Extract:
MELBOURNE (dpa) – Visitors to Melbourne notice how cosmopolitan the city is at the airport when they take a taxi driven by Emile from Lebanon or Musa from Turkey. The first thing a driver wants to know is where you come from – then they ask where you want to go.
In the evening, tourists strolling down Lygon Street in the centre are treated to 30-minute culinary tour of the world.
Chinese, Nepalese, Greek and numerous Italian restaurateurs have opened eateries here, but although Melbourne is such a multicultural city, the traces of one ethnic group disappeared from this metropolis long ago.
The missing folk are the Aborigines, Australia’s native inhabitants. Yet things have changed here too.
The Aborigines’ culture and traditions are celebrated in the Royal Botanic Gardens.
The park regularly offers a guided “Aboriginal Heritage Walk” on which participants are serenaded with didgeridoo music and inducted to the mysteries of a small fire whose smoke is supposed to purify the spirit.
Finally, guide Dean Stewart, himself an Aborigine, presses a eucalyptus leaf into each visitor’s hand – as a “passport”, so to speak, for a journey into the past. “We have 120 minutes’ time for 90,000 years of history,” says Dean.
Stewart’s explanations bring alive the botanic gardens’ lush greenery where black swans walk proudly by and flying foxes rest in the treetops. Many of the 52,000 different plants grown here were once a part of daily life for the Aborigines.

Action item:
Output the entire Melbourne article above word for word. The material that comes next is separate from the Melbourne article.

Information provided:
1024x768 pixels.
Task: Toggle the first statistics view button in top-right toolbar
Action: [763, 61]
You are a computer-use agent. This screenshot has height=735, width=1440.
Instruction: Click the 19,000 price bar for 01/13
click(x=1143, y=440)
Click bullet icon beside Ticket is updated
...
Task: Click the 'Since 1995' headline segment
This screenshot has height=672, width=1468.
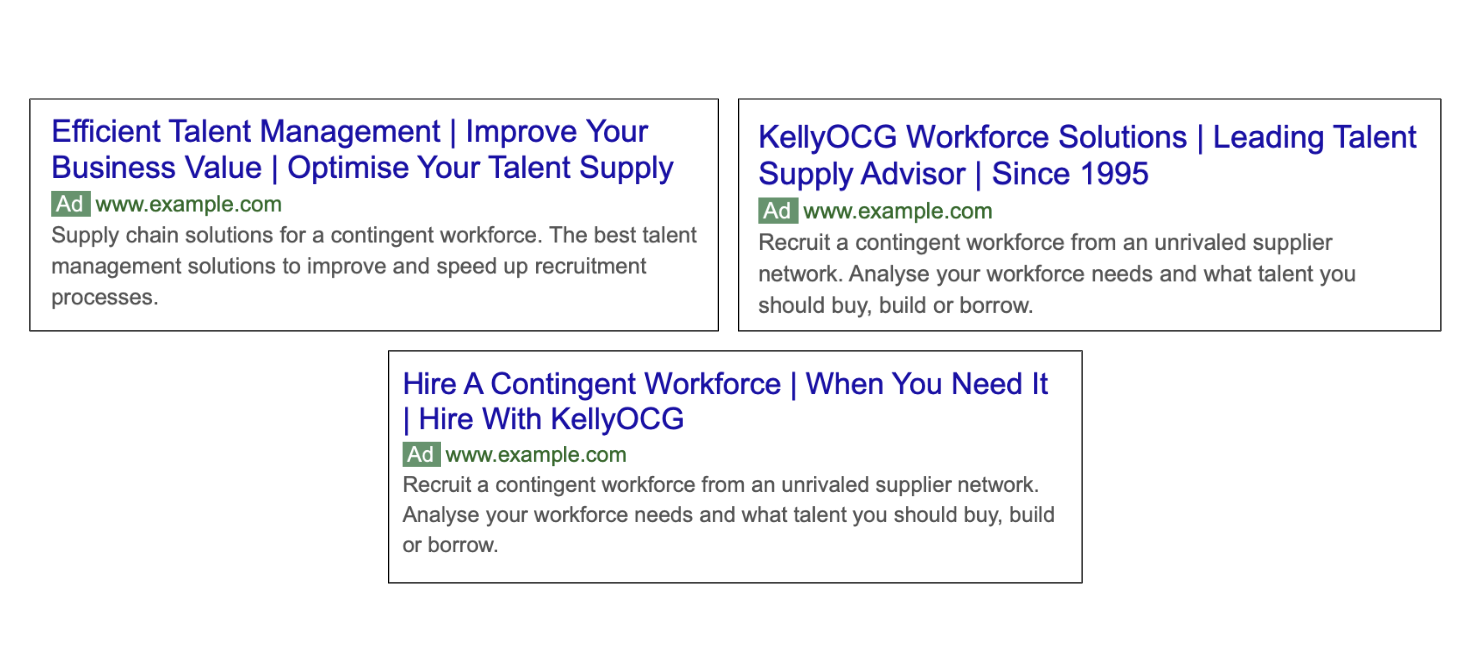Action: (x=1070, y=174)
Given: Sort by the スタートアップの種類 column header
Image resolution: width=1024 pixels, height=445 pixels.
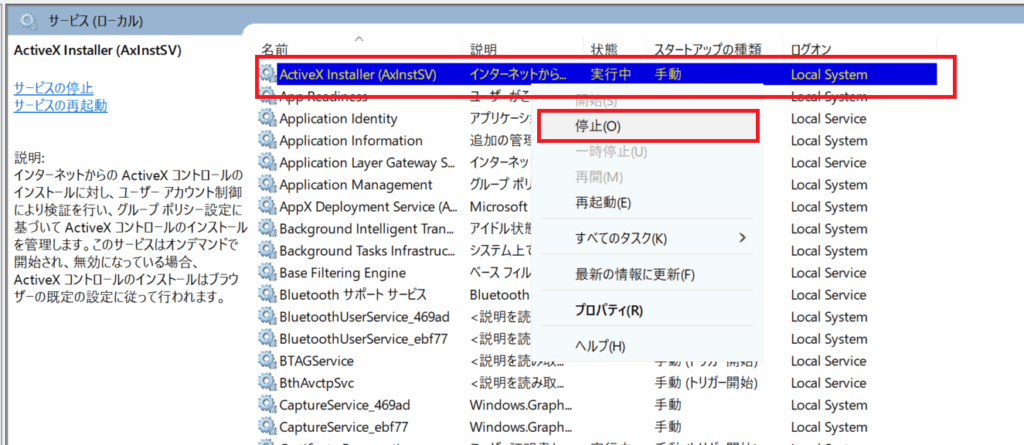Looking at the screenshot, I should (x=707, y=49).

The completed task:
MELBOURNE (dpa) – Visitors to Melbourne notice how cosmopolitan the city is at the airport when they take a taxi driven by Emile from Lebanon or Musa from Turkey. The first thing a driver wants to know is where you come from – then they ask where you want to go.
In the evening, tourists strolling down Lygon Street in the centre are treated to 30-minute culinary tour of the world.
Chinese, Nepalese, Greek and numerous Italian restaurateurs have opened eateries here, but although Melbourne is such a multicultural city, the traces of one ethnic group disappeared from this metropolis long ago.
The missing folk are the Aborigines, Australia’s native inhabitants. Yet things have changed here too.
The Aborigines’ culture and traditions are celebrated in the Royal Botanic Gardens.
The park regularly offers a guided “Aboriginal Heritage Walk” on which participants are serenaded with didgeridoo music and inducted to the mysteries of a small fire whose smoke is supposed to purify the spirit.
Finally, guide Dean Stewart, himself an Aborigine, presses a eucalyptus leaf into each visitor’s hand – as a “passport”, so to speak, for a journey into the past. “We have 120 minutes’ time for 90,000 years of history,” says Dean.
Stewart’s explanations bring alive the botanic gardens’ lush greenery where black swans walk proudly by and flying foxes rest in the treetops. Many of the 52,000 different plants grown here were once a part of daily life for the Aborigines.